Para apreciar mejor todo lo expresado, valgámonos de dos de las propuestas más emblemáticas de las presuntas “enmiendas” de entonces: la una, relativa a la justicia, contenida en la pregunta 5 del respectivo referéndum, que decía: “¿Está usted de acuerdo en modificar la composición del Consejo de la Judicatura, enmendando la Constitución y reformando el Código Orgánico de la Función Judicial, como lo establece el anexo 5?”; y, la otra, relativa a la mayor ojeriza de la revolución, contenida en el anexo 3 de la pregunta 3 del mismo referéndum, que proponía sustituir íntegramente el entonces primer inciso del art. 312 de la Constitución, para que “las instituciones del sistema financiero privado, así como las empresas privadas de comunicación de carácter nacional, sus directores y principales accionistas, no puedan ser titulares, directa ni indirectamente, de acciones y participaciones, en empresas ajenas a la actividad financiera o comunicacional, según el caso”.

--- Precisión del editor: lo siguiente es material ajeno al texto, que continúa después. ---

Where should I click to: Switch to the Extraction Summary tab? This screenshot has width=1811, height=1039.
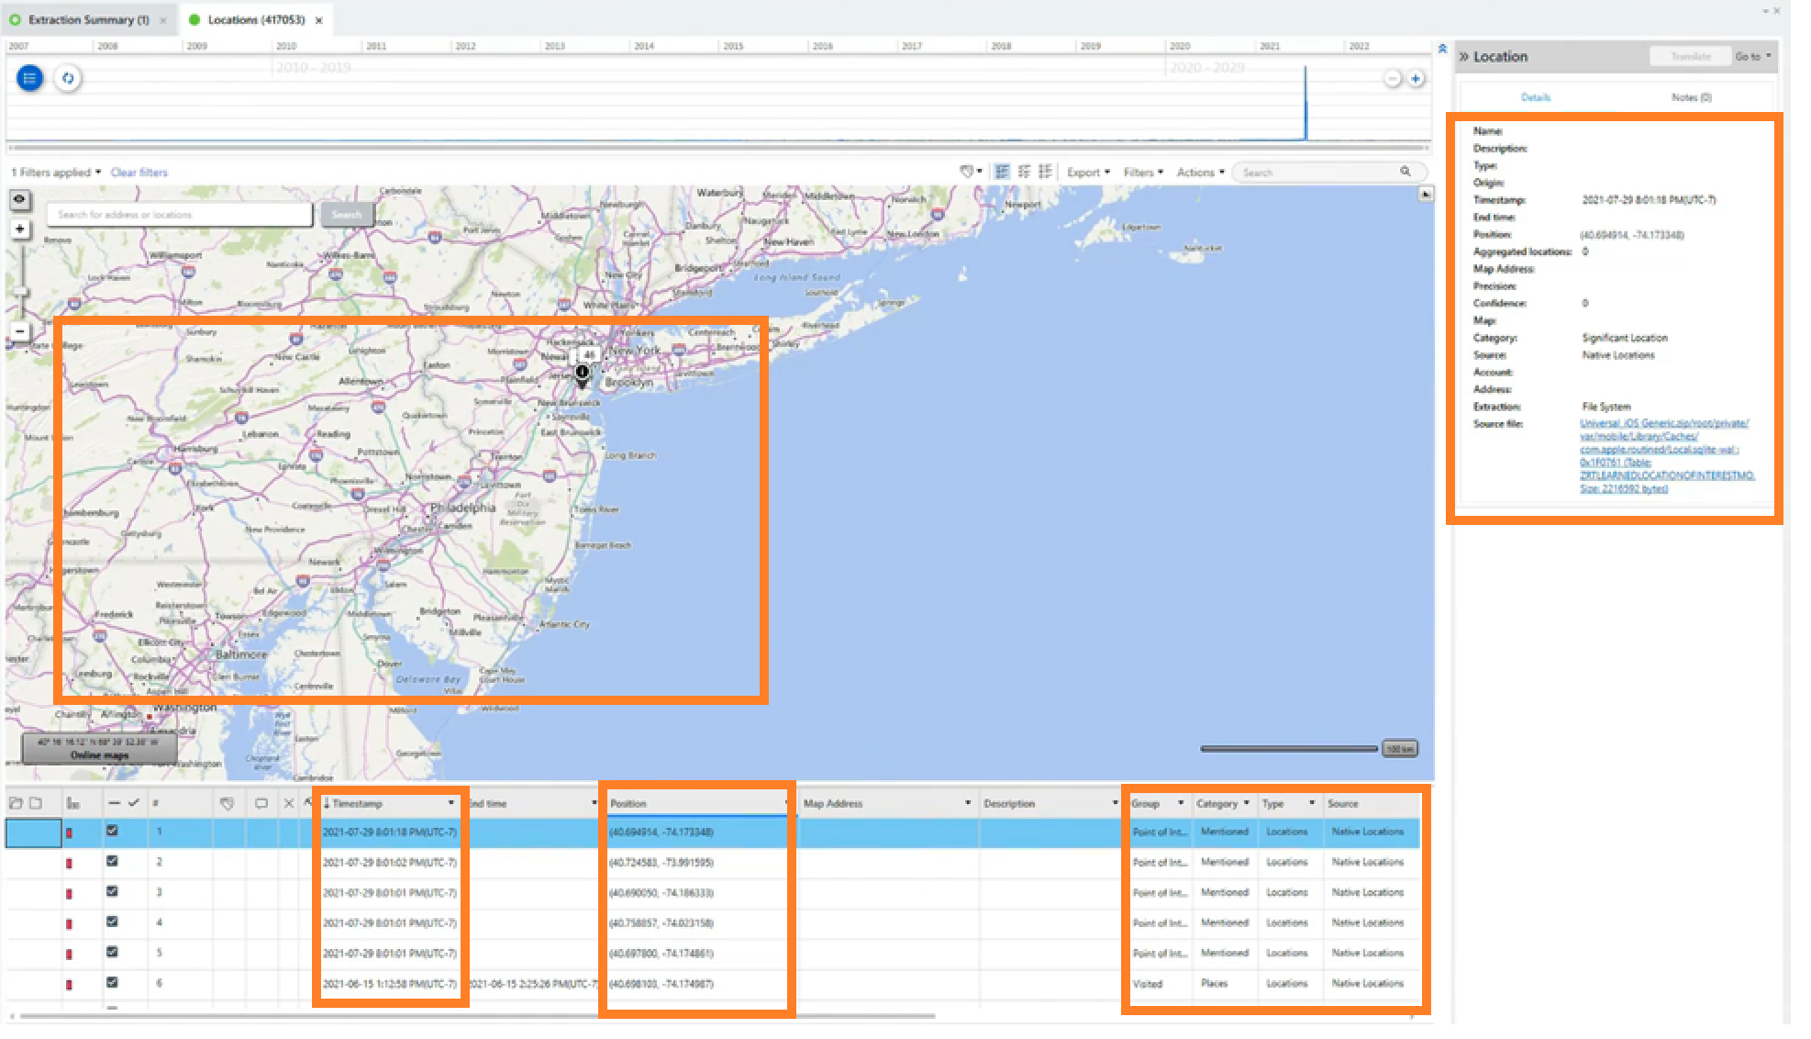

Haciendo a un lado el hecho de que las antedichas dos “enmiendas” fueron aprobadas en el mencionado referéndum, es indudable que ellas nunca pudieron tener la calidad de tales, por varias razones; entre las que se destacan: 1.- para el primer caso, la imposibilidad jurídica de que mediante una “enmienda constitucional” (aun cuando fuere legítima) se reformen expresamente los textos de una “ley secundaria”, porque para eso está la Asamblea Nacional, según el numeral 6 del art. 120 y los primeros renglones del art. 84 de la Constitución; y, 2.- para el segundo caso, por un lado, el hecho de que el solo texto del nuevo primer inciso del art. 132 de la Constitución propuesto por el presidente, por su forma y su contenido, aún reclama a gritos su potencial calidad de “reforma” y no de “enmienda”, y, por otro lado, el descaro de introducir, con esa falsa “enmienda”, la inconstitucional prohibición –antes inexistente– de que los directores y los principales accionistas de las instituciones financieras y de los medios de comunicación privados tuvieran, directa o indirectamente, inversiones patrimoniales en “cualquier empresa ajena a la actividad financiera o comunicacional, según el caso”; con lo cual, en virtud de semejante discriminación –prohibida repetidamente por la Constitución– se les arrebató escandalosamente a esos accionistas y a esos directores, por lo menos, el derecho a la igualdad ante la ley, el derecho a la libertad de asociación, el derecho a la libertad de emprendimiento en actividades económicas, el derecho a la libertad de contratación y el derecho a la libertad de trabajo y empleo, garantizados en los arts. 11 y 66 de la Constitución, con escandalosa violación a sus arts. 441 y 442, que expresamente prohíben toda “enmienda” y toda “reforma” parcial a la Constitución en todos los casos que establecieren restricciones a los derechos y garantías constitucionales.
Ante esos dos ejemplos emblemáticos, cualquier persona de mediana inteligencia podrá advertir que en el primer caso se cometió un muy feo fraude a la Constitución, para obtener con la martingala de la “enmienda constitucional” una “reforma” al Código Orgánico de la Función Judicial, y que en el segundo caso se efectuó una modificación manifiestamente inconstitucional al art. 312 de la de Montecristi, al arrebatarle a los accionistas y a los directores supradichos derechos y garantías que ni siquiera una verdadera “reforma” parcial podía suprimir.
Claro que aquellas “enmiendas” fueron aprobadas mediante referéndum, pero eso no significa que por ello las mismas fueron convalidadas de manera alguna, porque un referéndum de aquellos no puede consagrar imposibles ni inconstitucionalidades, tal como tampoco podría ni derogar la ley de la gravedad ni restaurar en el Ecuador la pena de muerte.